The relationship between the marching bands at The University of Arizona and Grambling State University goes back a long ways.
1967 to be exact.
This was the year of what is now known as Super Bowl I. The Pride of Arizona and World Famed Tiger Band took the field in an act of solidarity.
This was a time in American history when racial tensions were high. Martin Luther King Jr. had made his first speech on the Vietnam War just eight months earlier. Texas Western had won the NCAA basketball National Championship in March of 1966 with the first all-African American starting lineup. The “March Against Fear” from Memphis to Jackson occurred in the summer of 1966. The Black Panther Party had just been recently founded.
Dr. Larry Pannell, the current Grambling State band director, was a senior in high school when the two bands took the field together in the Los Angeles Memorial Coliseum as a message of peace in January 1967.
“That’s what recruited me to Grambling,” Pannell said of watching that moment unfold on his television. “I had offers to go everywhere but this school just came back from this thing they call the first Super Bowl.”
“I’m so delighted that I did (choose Grambling), never knowing that I’d be considered the head director of this program. Just going in as a freshman you never know.”
The Tiger Band arrived in Tucson late Thursday evening, and joined The Pride of Arizona’s rehearsal on Friday. In between working out the logistics of recreating the map set, Grambling’s band played a special song dedicated to the POA, and how music can bring the world together no matter how different people are.
“The most beautiful thing about Arizona, it first started with them,” Pannell explained. “And now we’re back again.”
“When you see a HBCU and a predominantly white institution, and they say that the musicianship, don’t care what it is, music is a universal language,” continued Pannell. “And having brotherly love and sisterly love here is so beautiful.”

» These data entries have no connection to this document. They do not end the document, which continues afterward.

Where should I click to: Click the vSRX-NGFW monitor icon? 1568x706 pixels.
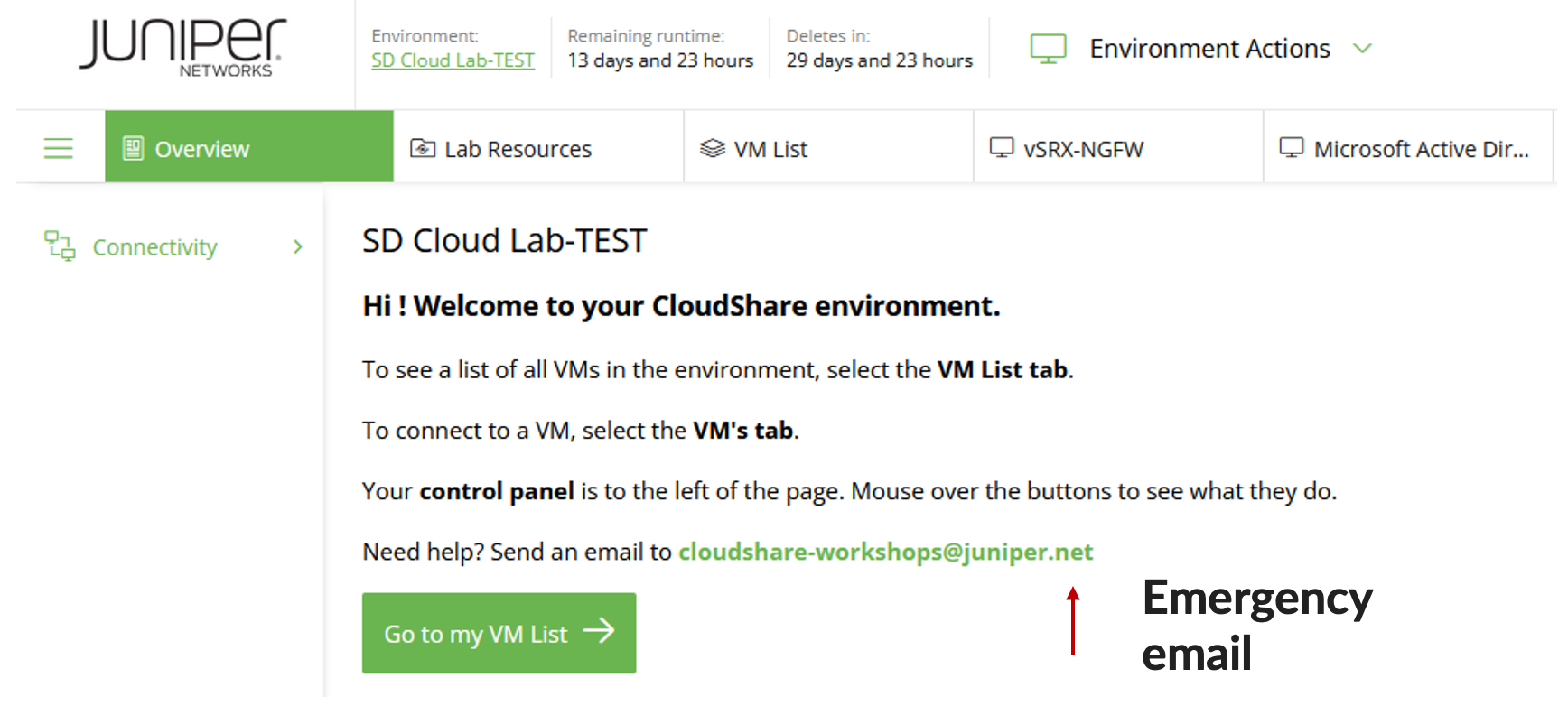[x=1002, y=147]
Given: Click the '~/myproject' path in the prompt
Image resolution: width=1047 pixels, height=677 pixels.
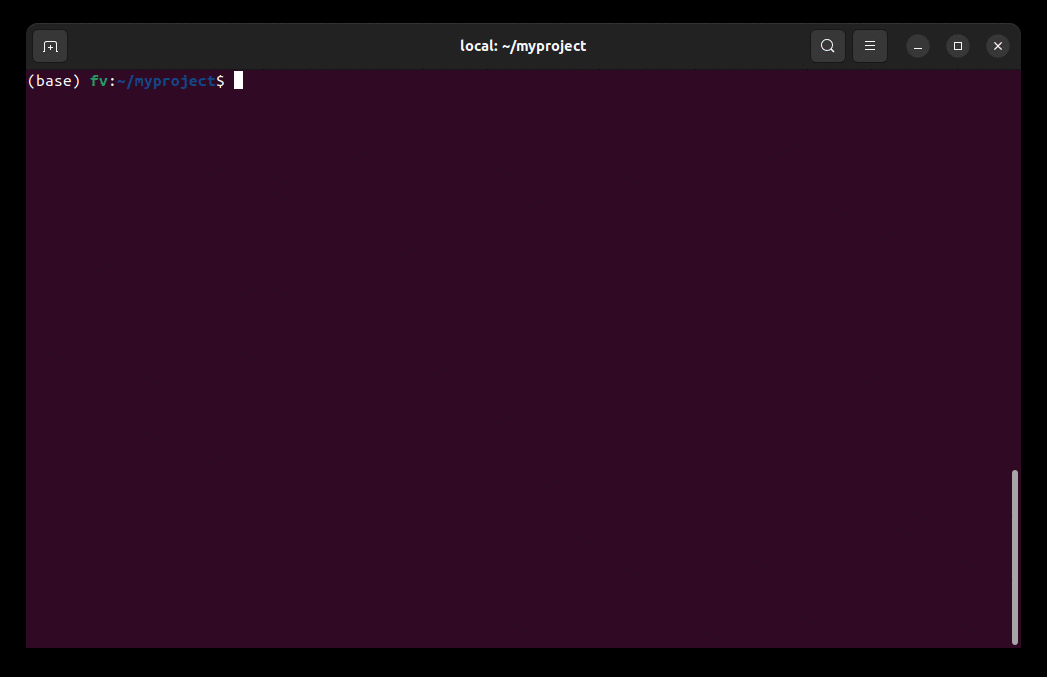Looking at the screenshot, I should 166,81.
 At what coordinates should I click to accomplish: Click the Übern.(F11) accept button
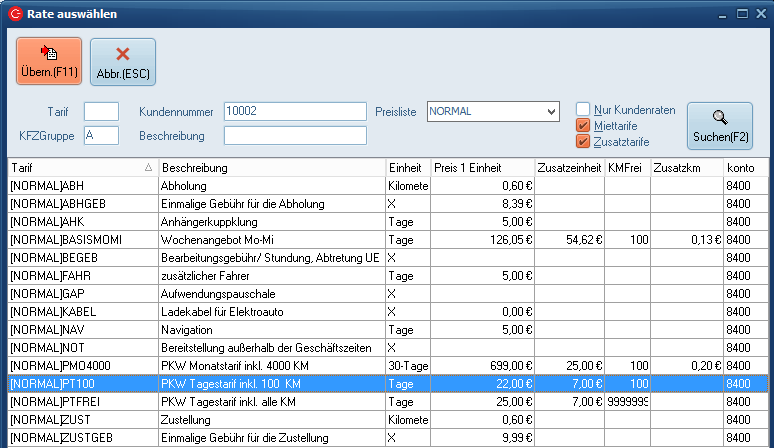[x=49, y=62]
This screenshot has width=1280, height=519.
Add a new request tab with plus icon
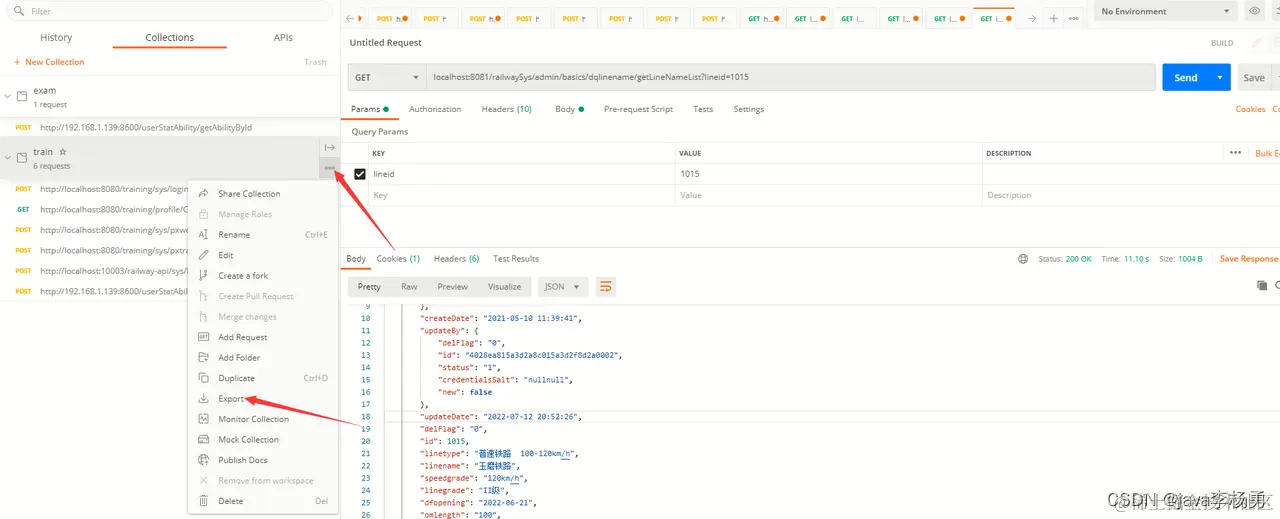point(1053,18)

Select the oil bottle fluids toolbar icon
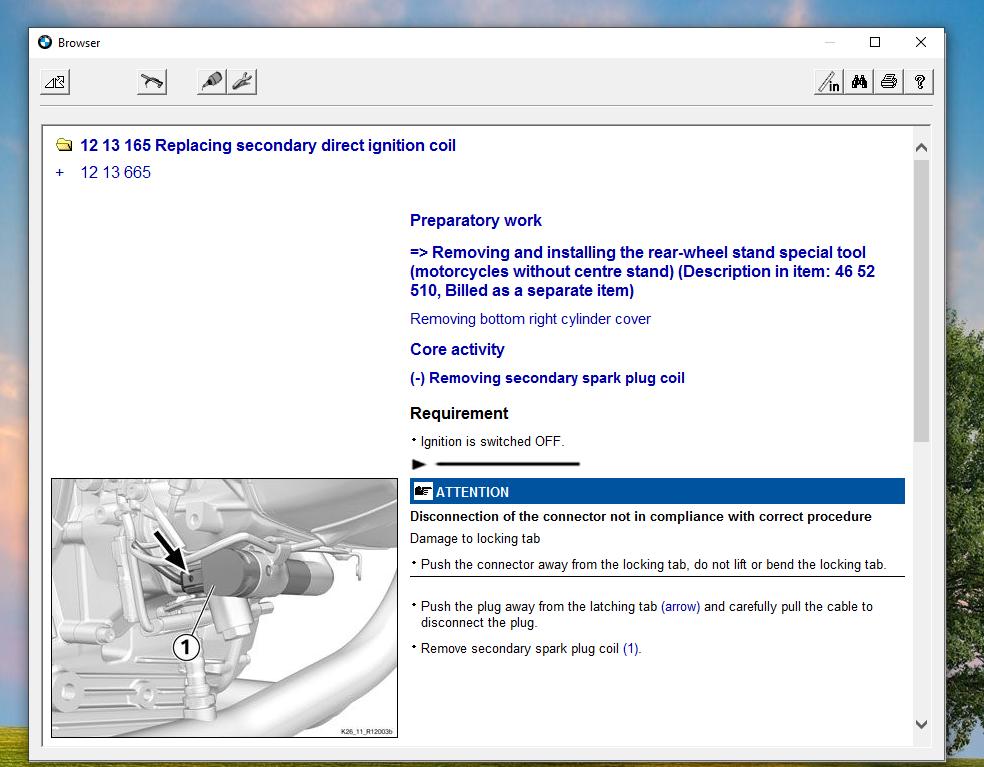coord(210,81)
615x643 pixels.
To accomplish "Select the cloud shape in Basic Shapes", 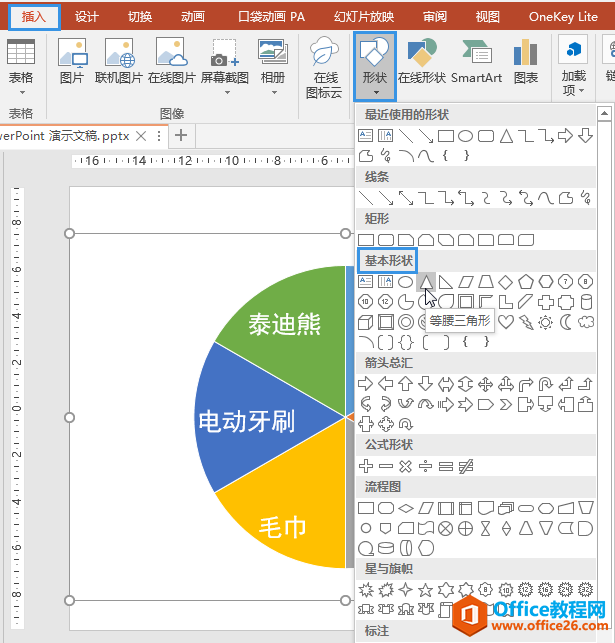I will 586,322.
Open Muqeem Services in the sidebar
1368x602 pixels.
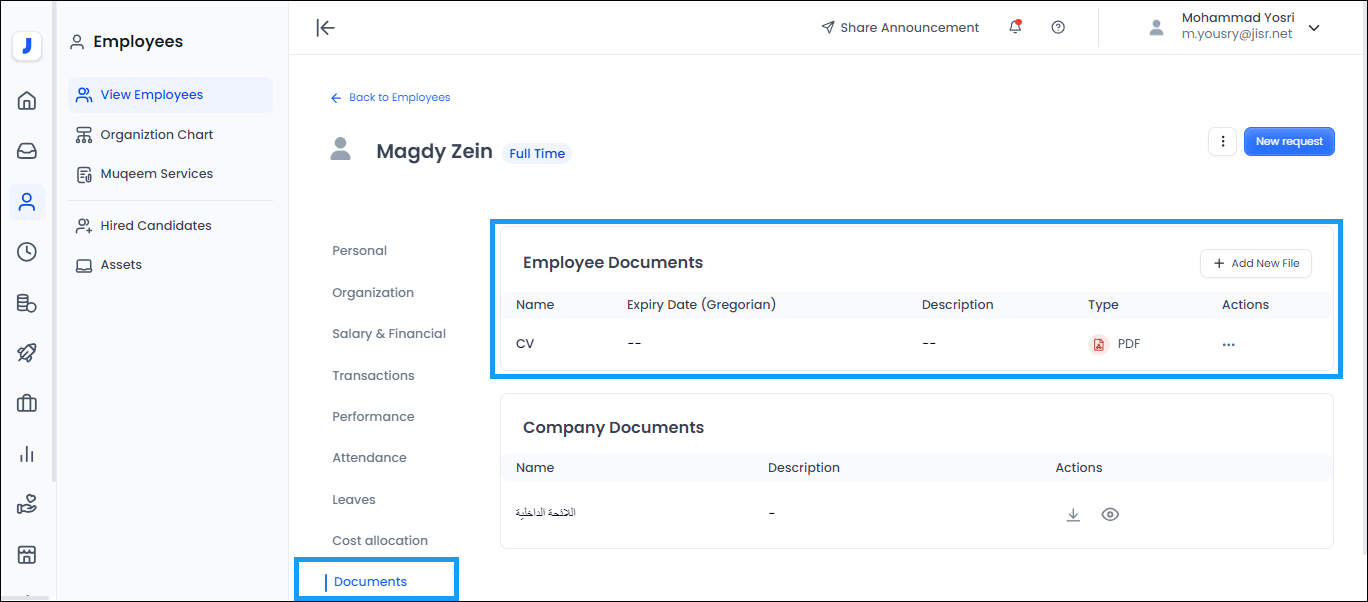point(156,174)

“It just stands out and these two bands have such a rich history of doing this during some unrest and the Civil Rights Movement. We had had the problems in Watts. We had the brothers to hold up the hands with the Black Power gloves on in the Olympics, and we were able to come out there during a rough time in America, both of these bands, and play in the very first Super Bowl to try and let ‘em know ‘Hey, where there’s love, we’ll be there’ and we’re trying to bring salvation back.”
“Now 50 years later, the same two bands are doing the same thing simply because we have some unrest here now.”
With racial tensions back at the forefront of the public’s attention again, especially in a place like Louisiana, this trip to Tucson was a chance for Grambling’s band to escape that for just a brief period of time and just let the music do the talking, while also being able to show unity again as they did in Super Bowl I.
“I said how surreal now 50 years ago and we’re actually recreating the same pregame,” added Pannell about having Arizona on the schedule at this particular time in American history. “If you go back and look at what’s happening, our year book at home has the big United States that we formed then trying to let the world know ‘Hey, we America. We’re in this thing together’.”
“Now with all the unrest that’s going on now, we’re forming that same United States again, playing the National Anthem.”
“It’s just like deja vu.”
Friday was the first time Pannell had seen the map in person, and it was an emotional experience for him.
“Just chills,” he said of his reaction to seeing it. “You have to understand that 1967 yearbook at the university was dedicated to the band for that historical accomplishment. And when you open the book, from the front page to this page, they have both bands forming the United States.”
“It just brought chills that I’ll get the chance to get this in another yearbook 50 years later.”
The great thing about music is that it has the power to bring people from different backgrounds, cultures, upbringings, belief systems and so on together to make one powerful statement.
Now Grambling and Arizona have done that twice in two critical times in American history.